| GIVEN INSTRUCTION 1 |
Could you write out the records again from the line with "This screenshot has height=602, width=1200." to the line with "Looking at the", substituting "chat balloon" for "speech bubble" and keeping everything else unchanged? Leave the pictures out of your answer.

5.1. FMQA Optimizer¶

FMQAOptimizer is a class to perform black-box optimization using a factorization machine with quadratic-optimization annealing (FMQA).

FMQA¶

FMQA is a black-box optimization method that combines machine learning and quadratic-optimization annealing. The method was first proposed in the following study:

K. Kitai, J. Guo, S. Ju, S. Tanaka, K. Tsuda, J. Shiomi, and R. Tamura, “Designing metamaterials with quantum annealing and factorization machines”, Physical Review Research 2, 013319 (2020).

The method iterates through the cycles shown in the figure below, simultaneously searching for both a good approximation by a second-order polynomial model of the black-box function and the input that yields the minimum value of that polynomial.

FMQA flow

First, we construct a second-order polynomial model that approximates the black-box function using machine learning. The constructed polynomial model is regarded as an optimization model.
Next, the optimization solver finds the input \(x\) that minimizes the optimization model, typically by quantum annealing or simulated annealing in the context of Quadratic Unconstrained Binary Optimization (QUBO). The solution \(x\) obtained is a potentially optimal input to the black box function.

Suppose the second-order polynomial model approximates the black-box function well enough. In that case, we can expect that \(\boldsymbol{x}\) yields a relatively small value when passed to the black-box function. If not, we can still expect a better polynomial approximation of the black box function in the next training cycle by adding the data to the training dataset and constructing a polynomial model again in step 1. above.

Note

Although the optimization at each FMQA cycle is based on QUBO, which is for binary decision variables, Amplify-BBOpt implements several ways to accommodate various integer and real variables. For details, see here.

Note

In Amplify-BBOpt, the polynomial model and the optimization model have exactly the same formulation, but the meaning of the variables is different. The variables are input variables in the polynomial model and decision variables in the optimization model.

Internally, the constructed polynomial model is converted to an optimization model as amplify.Model by using the Amplify SDK (see red text in the above figure). Then, the Amplify SDK solves the optimization model using a solver specified by a solver client.

| GIVEN INSTRUCTION 2 |
Can you repeat the FMQA Optimizer page word for word from "FMQA is a black-box" to "2, 013319 (2020)."?

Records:

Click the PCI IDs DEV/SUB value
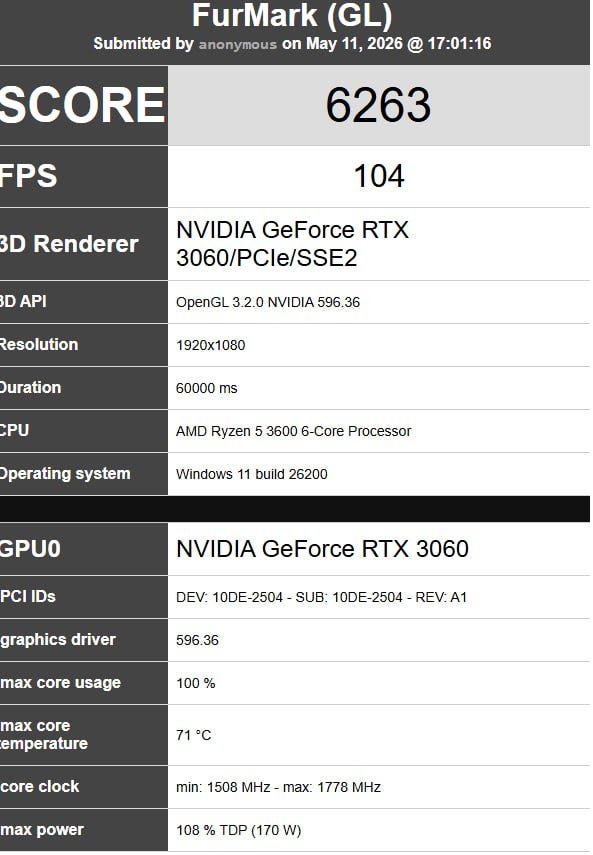The image size is (593, 855). pos(321,597)
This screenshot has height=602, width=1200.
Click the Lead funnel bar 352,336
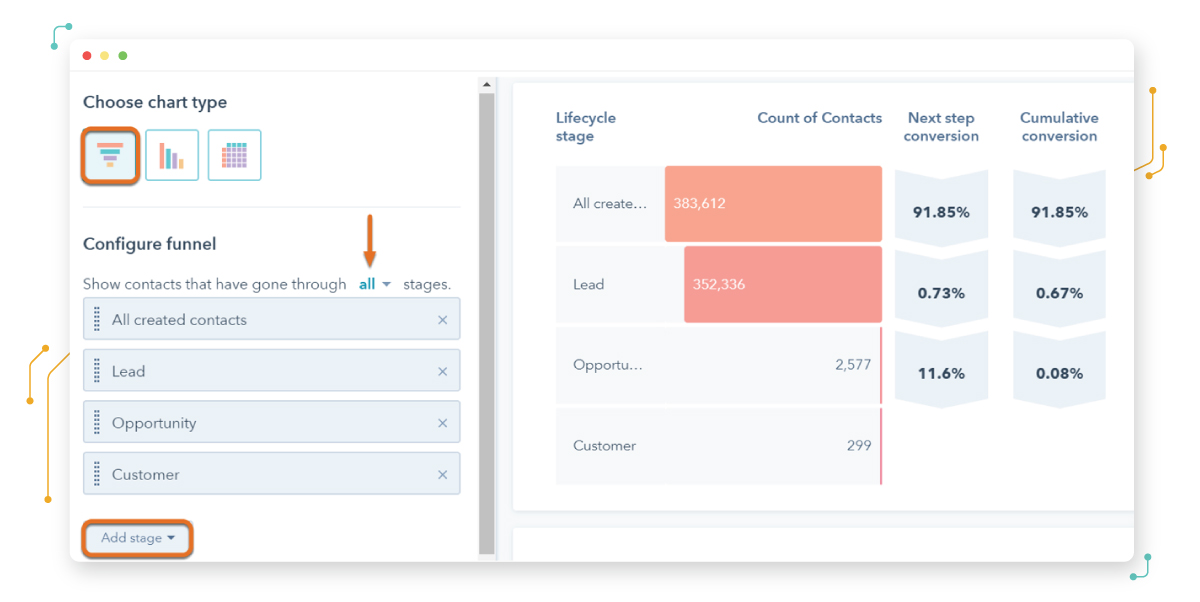(x=782, y=284)
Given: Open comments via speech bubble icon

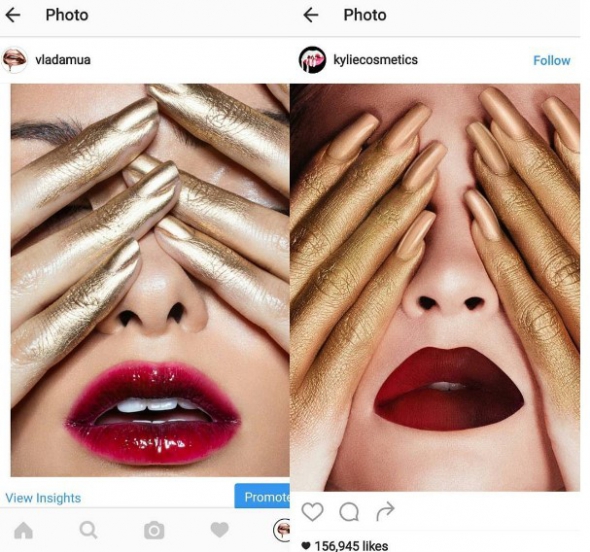Looking at the screenshot, I should pos(349,512).
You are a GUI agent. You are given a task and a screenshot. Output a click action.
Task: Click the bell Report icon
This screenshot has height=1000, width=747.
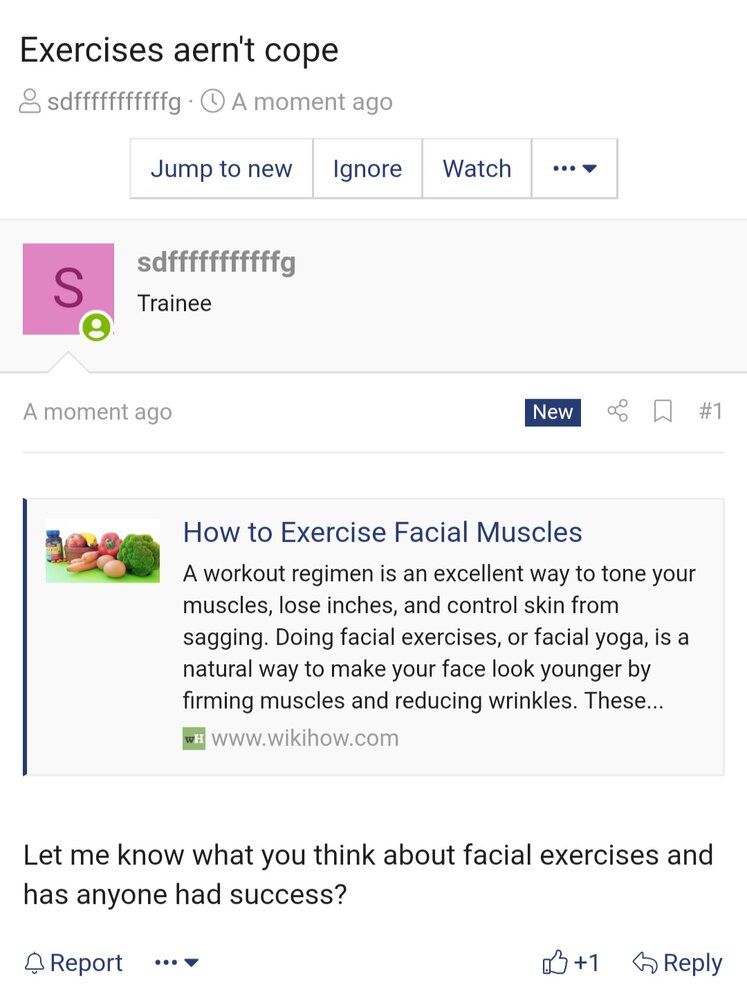(x=34, y=963)
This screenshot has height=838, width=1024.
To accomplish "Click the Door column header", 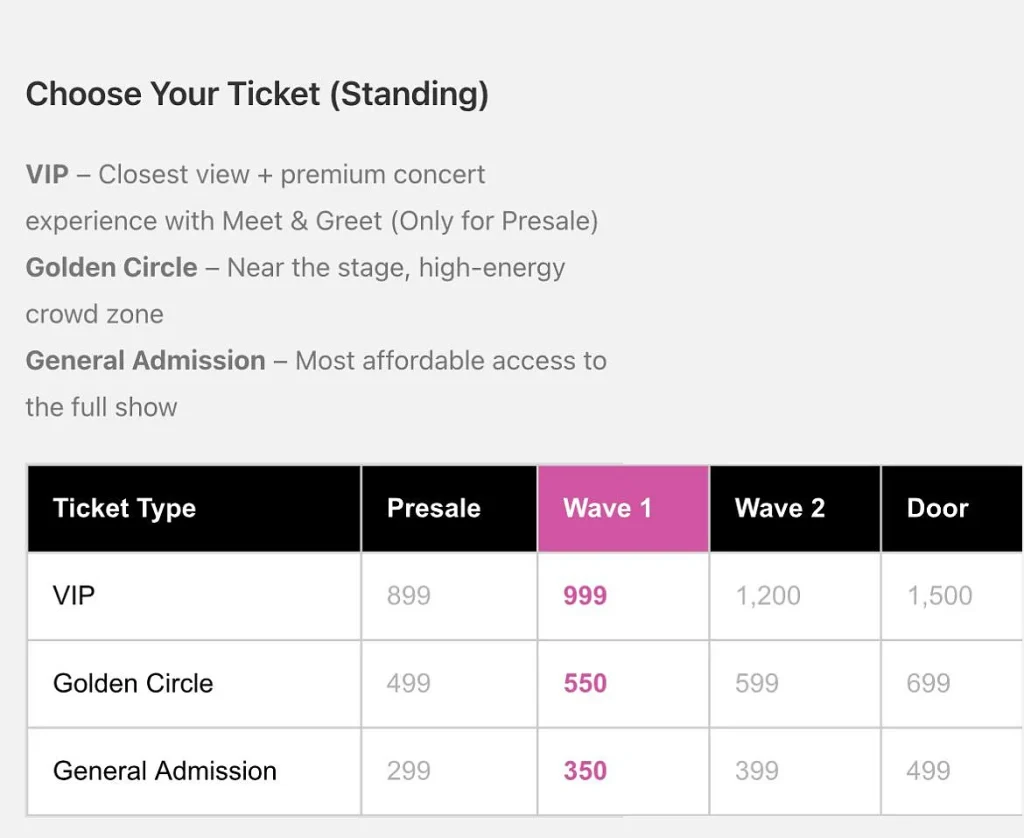I will pos(938,508).
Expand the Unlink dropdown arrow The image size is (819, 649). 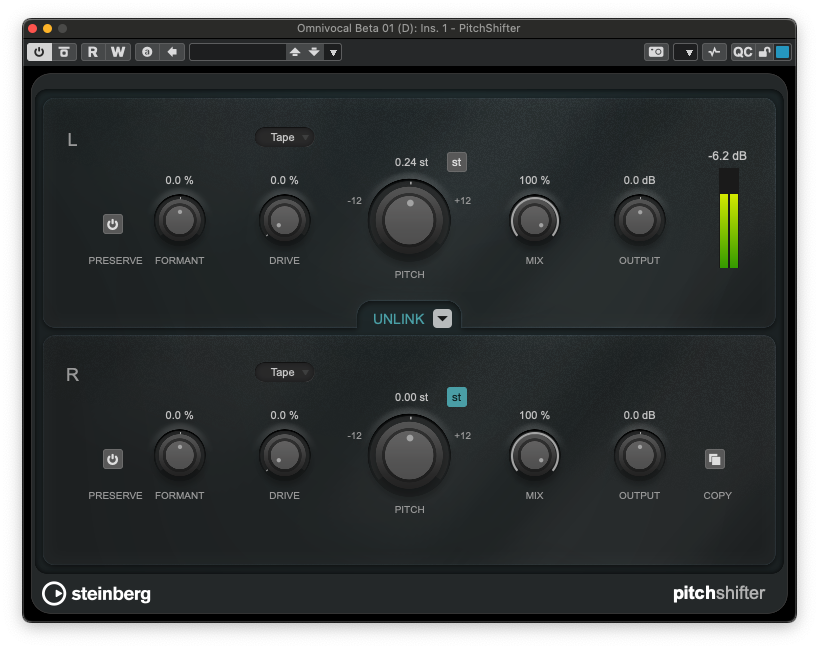pos(442,319)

| CORRECT ANSWER 1 |
This screenshot has height=602, width=1200.
Click the Lead funnel bar 352,336
(x=782, y=284)
Given: Open comments via chat balloon icon

Looking at the screenshot, I should pos(349,512).

| CORRECT ANSWER 2 |
FMQA is a black-box optimization method that combines machine learning and quadratic-optimization annealing. The method was first proposed in the following study:

K. Kitai, J. Guo, S. Ju, S. Tanaka, K. Tsuda, J. Shiomi, and R. Tamura, “Designing metamaterials with quantum annealing and factorization machines”, Physical Review Research 2, 013319 (2020).